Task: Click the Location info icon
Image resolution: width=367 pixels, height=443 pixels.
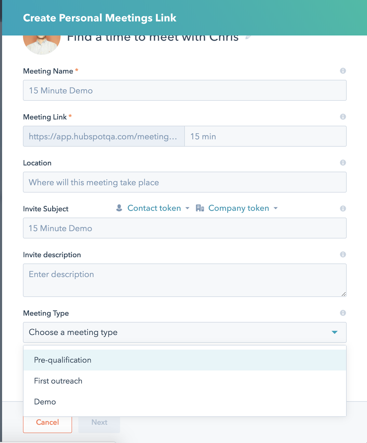Action: [343, 163]
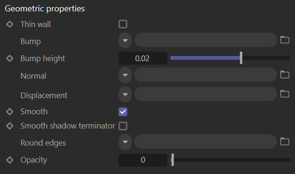The height and width of the screenshot is (174, 295).
Task: Expand the Normal dropdown arrow
Action: click(125, 75)
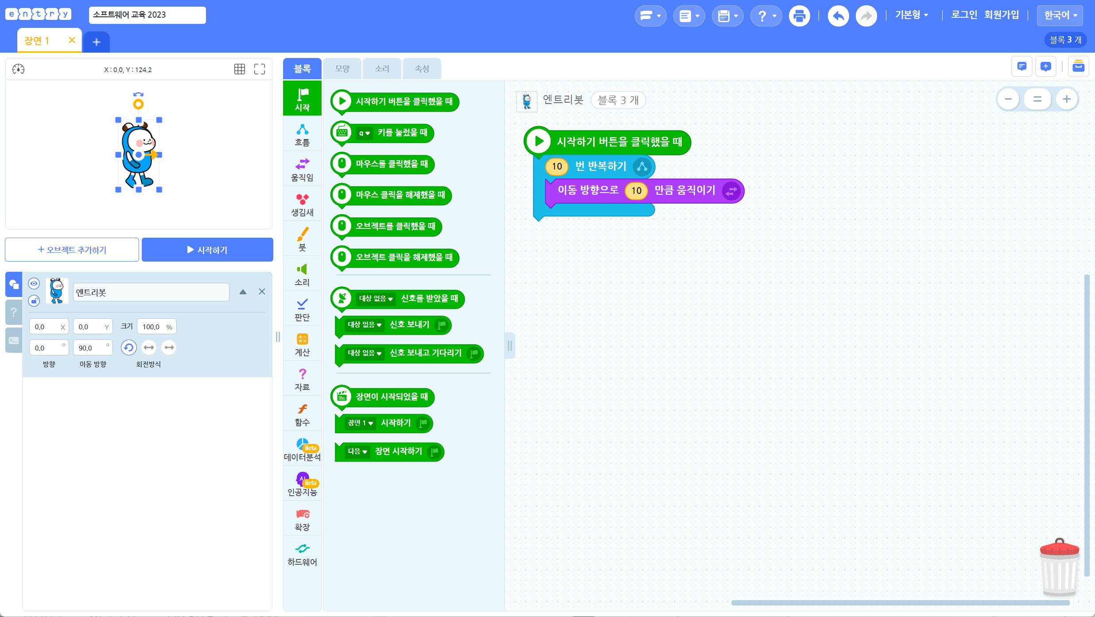Toggle 엔트리봇 object visibility eye
The image size is (1095, 617).
tap(34, 283)
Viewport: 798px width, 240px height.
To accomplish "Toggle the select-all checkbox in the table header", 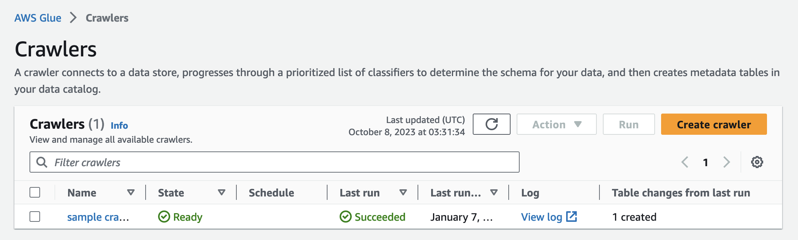I will [x=36, y=193].
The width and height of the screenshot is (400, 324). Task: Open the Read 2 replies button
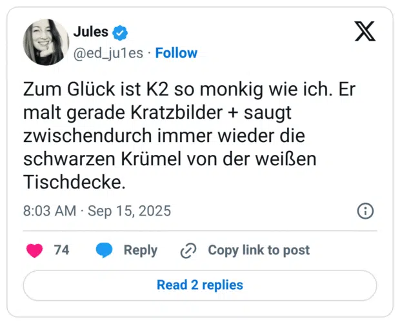[x=200, y=285]
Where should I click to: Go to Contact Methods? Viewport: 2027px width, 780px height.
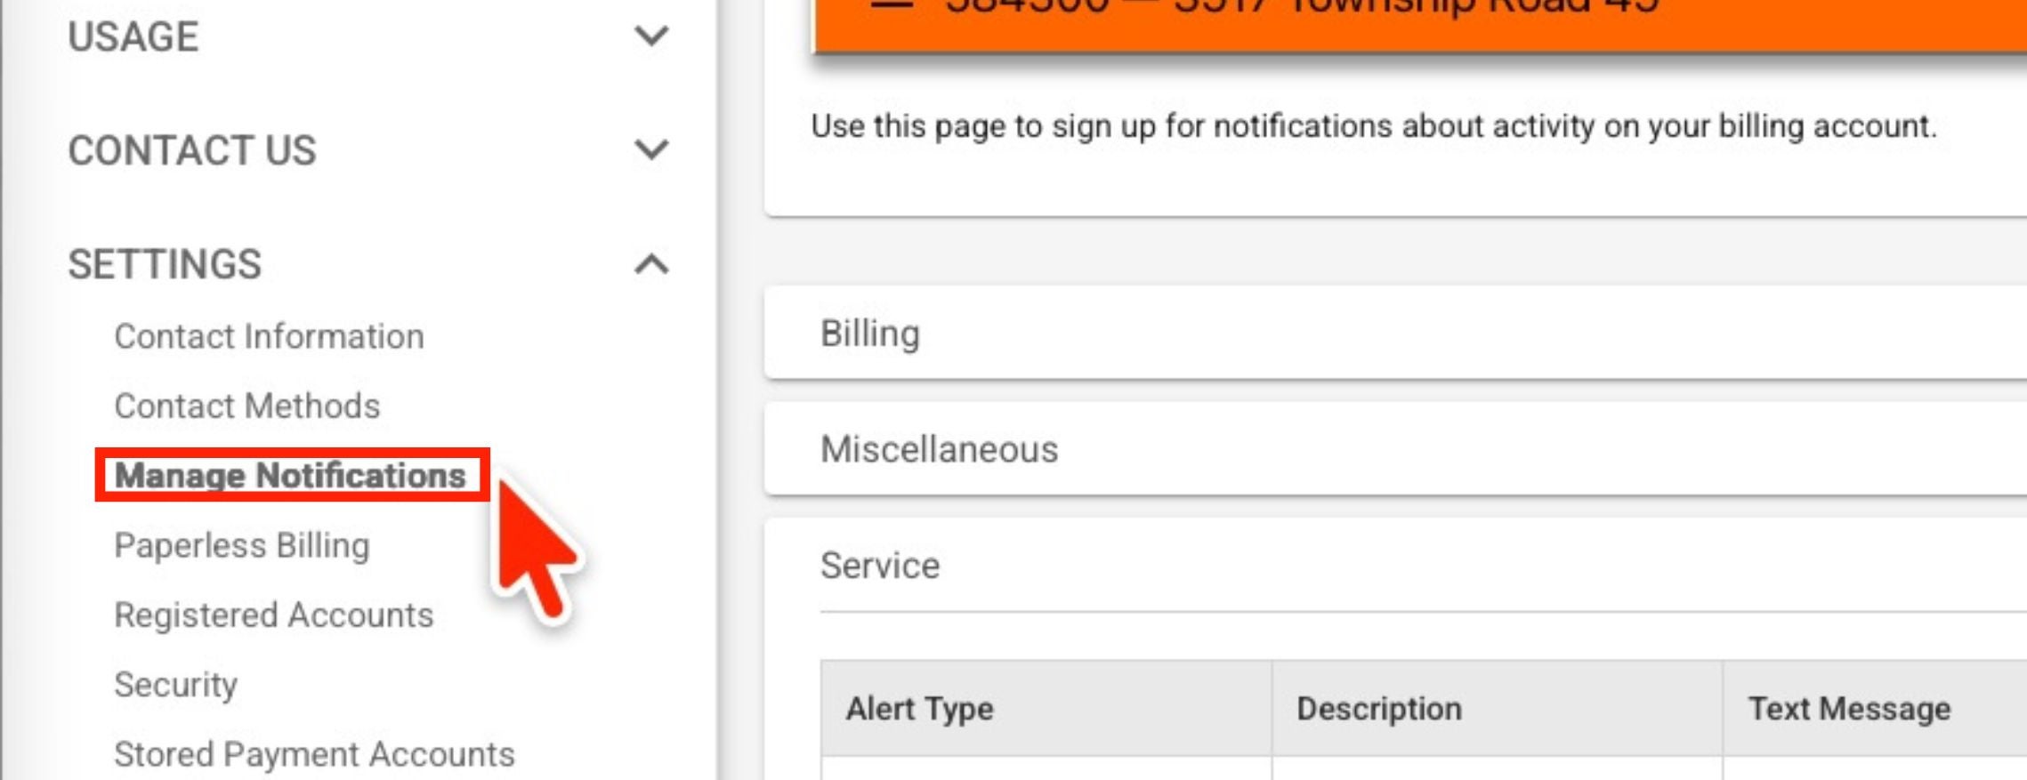point(247,406)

────

[WHAT NEEDS TO BE DONE] Output verbatim the lines beginning at the line with "The width and" and ending at the last line of the material above, inclusive. Do not carry over any pictures.

[YOUR RESPONSE]
The width and height of the screenshot is (400, 324). Task: Open the Read 2 replies button
[x=200, y=285]
Where should I click to: Go to Contact Methods? Viewport: 2027px width, 780px height.
point(247,406)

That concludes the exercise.